TASK OBJECTIVE. Please write out exactly the line containing "Collapse the Hosts (2) group" below and every line after it, through the last one, but leave out any pictures.

INPUT DATA.
= Beginning of Section =
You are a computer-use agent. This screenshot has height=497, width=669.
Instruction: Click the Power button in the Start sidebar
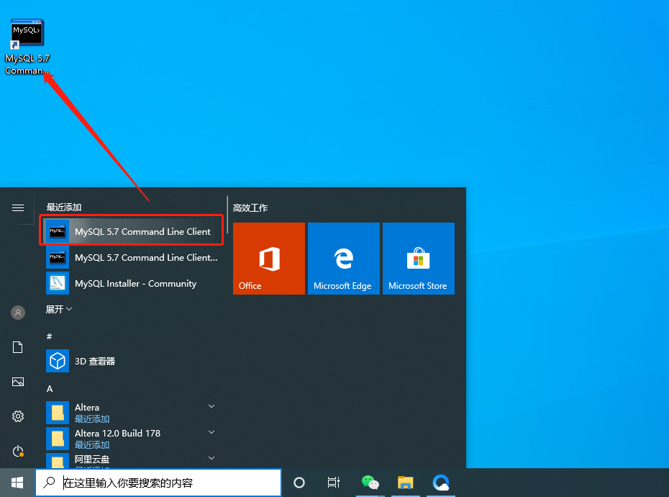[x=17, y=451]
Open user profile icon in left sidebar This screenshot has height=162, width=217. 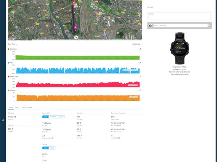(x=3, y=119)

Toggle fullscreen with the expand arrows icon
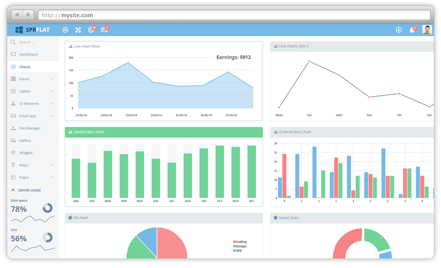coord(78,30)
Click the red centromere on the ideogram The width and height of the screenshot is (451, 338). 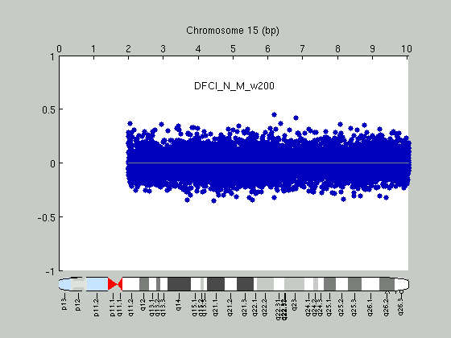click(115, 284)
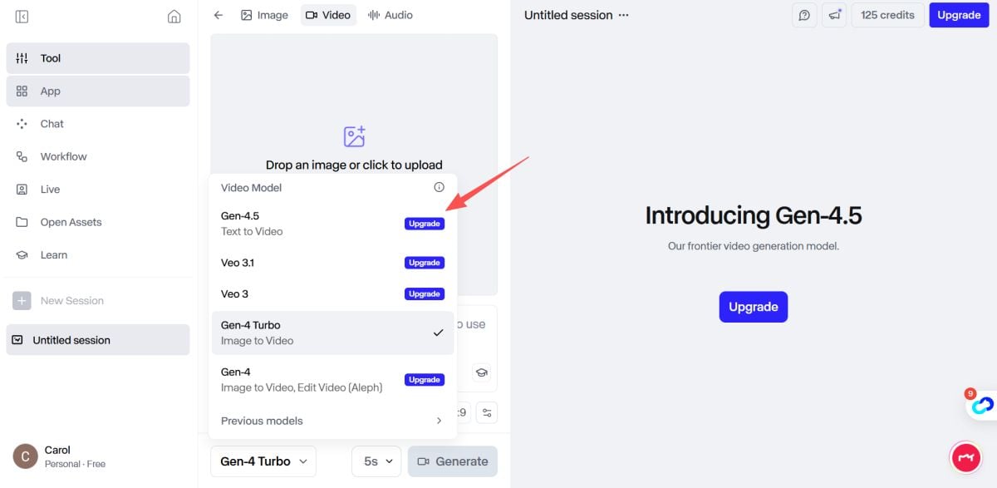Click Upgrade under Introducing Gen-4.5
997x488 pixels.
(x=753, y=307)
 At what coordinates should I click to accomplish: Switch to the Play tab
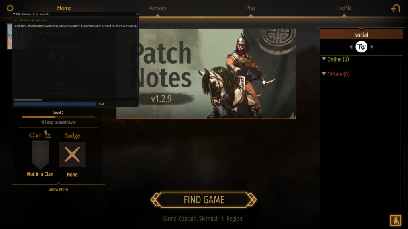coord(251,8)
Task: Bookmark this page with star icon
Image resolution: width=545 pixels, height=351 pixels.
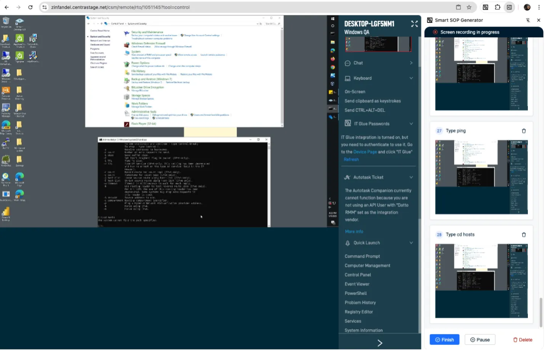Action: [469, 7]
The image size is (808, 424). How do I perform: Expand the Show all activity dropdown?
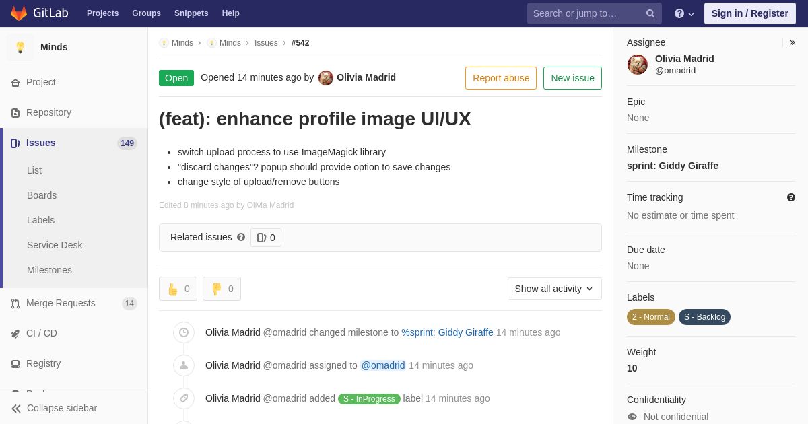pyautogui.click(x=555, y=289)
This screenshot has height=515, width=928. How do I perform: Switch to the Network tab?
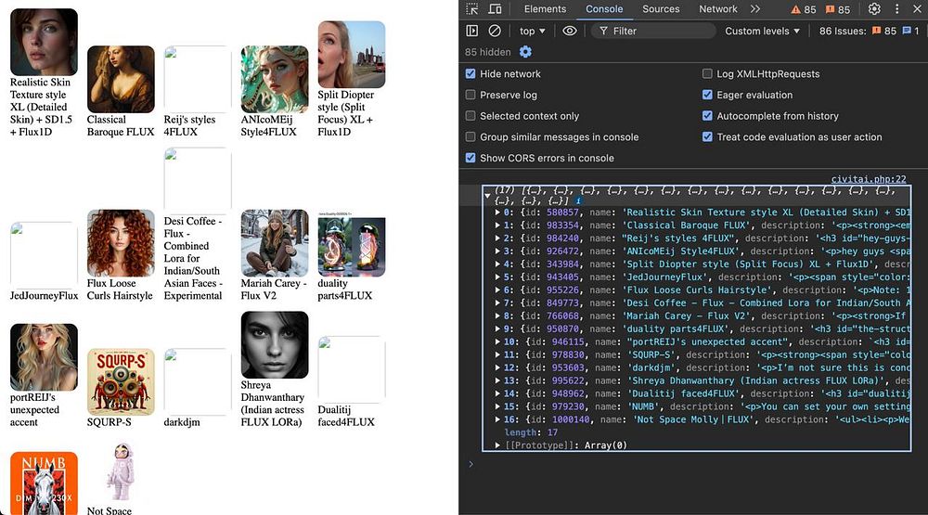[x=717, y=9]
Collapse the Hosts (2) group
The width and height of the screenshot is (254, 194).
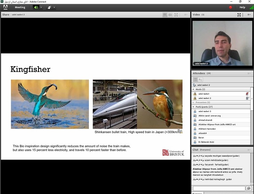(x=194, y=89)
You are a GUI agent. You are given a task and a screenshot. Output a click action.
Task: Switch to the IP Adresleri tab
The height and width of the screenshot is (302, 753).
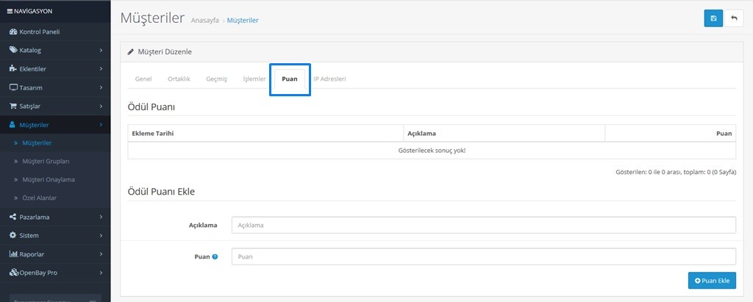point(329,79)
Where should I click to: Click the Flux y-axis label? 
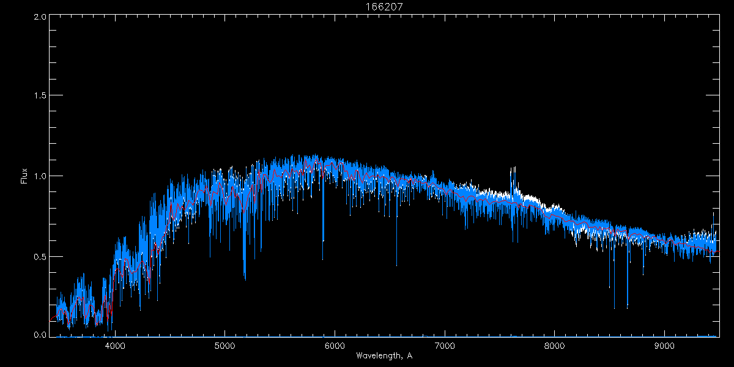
= End of Section =
ANSWER SECTION.
Collapse the Hosts (2) group
The width and height of the screenshot is (254, 194).
(x=194, y=89)
You are a GUI agent. You are given a task and a screenshot. Output a click action.
Task: Switch to the IP Adresleri tab
The height and width of the screenshot is (302, 753).
point(329,79)
Where should I click to: Click the Flux y-axis label? 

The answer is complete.